Bernstein’s projections for the broader prediction market sector are even more striking. The firm forecasts that total trading volumes across prediction platforms will hit $240 billion in 2026, representing a 370% year-over-year jump. Looking further out, Bernstein sees a path toward $1 trillion by 2030.
To put that in context, think about the US sports betting market. It generates an estimated $6 billion to $10 billion annually. Hetherington sized the institutional risk-transfer opportunity in prediction markets at roughly ten times that figure.
Limitless has been raising capital to position itself for that opportunity. The company closed a $3 million pre-seed round in 2024, followed by a $10 million seed round in 2025. It has also filed for approval from the CFTC as a designated contract market in May 2026.
Why fragmentation is the likely outcome
Hetherington’s argument that no platform will achieve 90%-plus market share is grounded in a comparison that crypto traders will find familiar. Perpetual futures, now the single largest trading category in crypto, are spread across dozens of venues. Binance, Bybit, OKX, dYdX, Hyperliquid, and others all hold meaningful slices of the pie.
Different platforms tend to specialize in different verticals. Polymarket built its brand on political and event markets. Kalshi has pursued a regulation-first strategy targeting US consumers. Limitless is leaning into crypto, finance, sports, and events with fast settlement times designed to attract high-frequency traders.
Regulation as a growth catalyst, not a barrier
Earlier platforms like Intrade and PredictIt operated in legal gray zones that ultimately constrained their growth. Intrade shut down entirely. PredictIt spent years in a CFTC no-action letter limbo that limited its market size and product scope.
Limitless filing for CFTC designated contract market status in May 2026 is part of a broader trend where prediction market operators are actively seeking regulatory oversight rather than avoiding it. Kalshi has already secured CFTC approval for certain contract types and has been expanding its product offerings.
What this means for investors
If Hetherington and Bernstein are right about fragmentation, the investment thesis for prediction markets looks more like the exchange wars of 2020-2022 than a winner-take-all platform play. Base, as Limitless’s home chain, stands to capture value from the platform’s growth through transaction fees and ecosystem activity. Polymarket’s continued dominance in certain verticals, combined with its rumored token launch, creates a parallel opportunity on Polygon.
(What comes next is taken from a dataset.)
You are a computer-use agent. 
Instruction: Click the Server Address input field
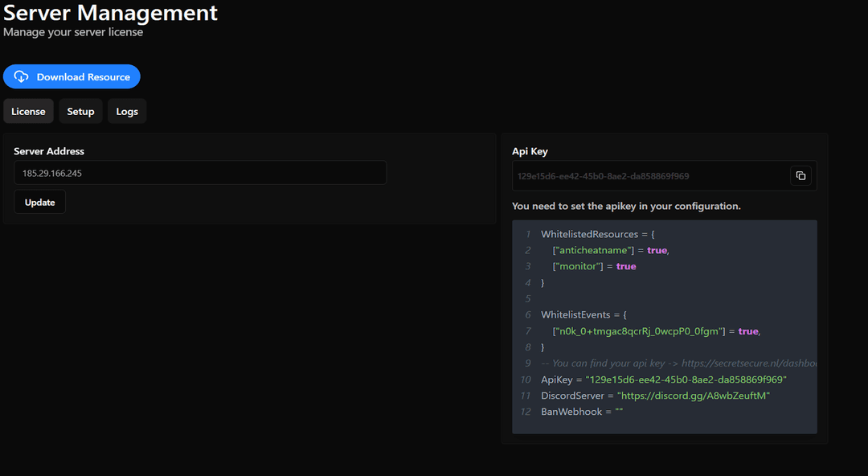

Prediction markets have experienced hype cycles before, most notably around the 2024 US presidential election, that didn’t translate into sustained volume growth across all market categories. Peer platform valuations also deserve scrutiny. Kalshi’s private valuation and Polymarket’s market position suggest investors are already pricing in significant growth. If the fragmentation thesis holds, these elevated valuations need to be supported by market-specific dominance rather than sector-wide volume.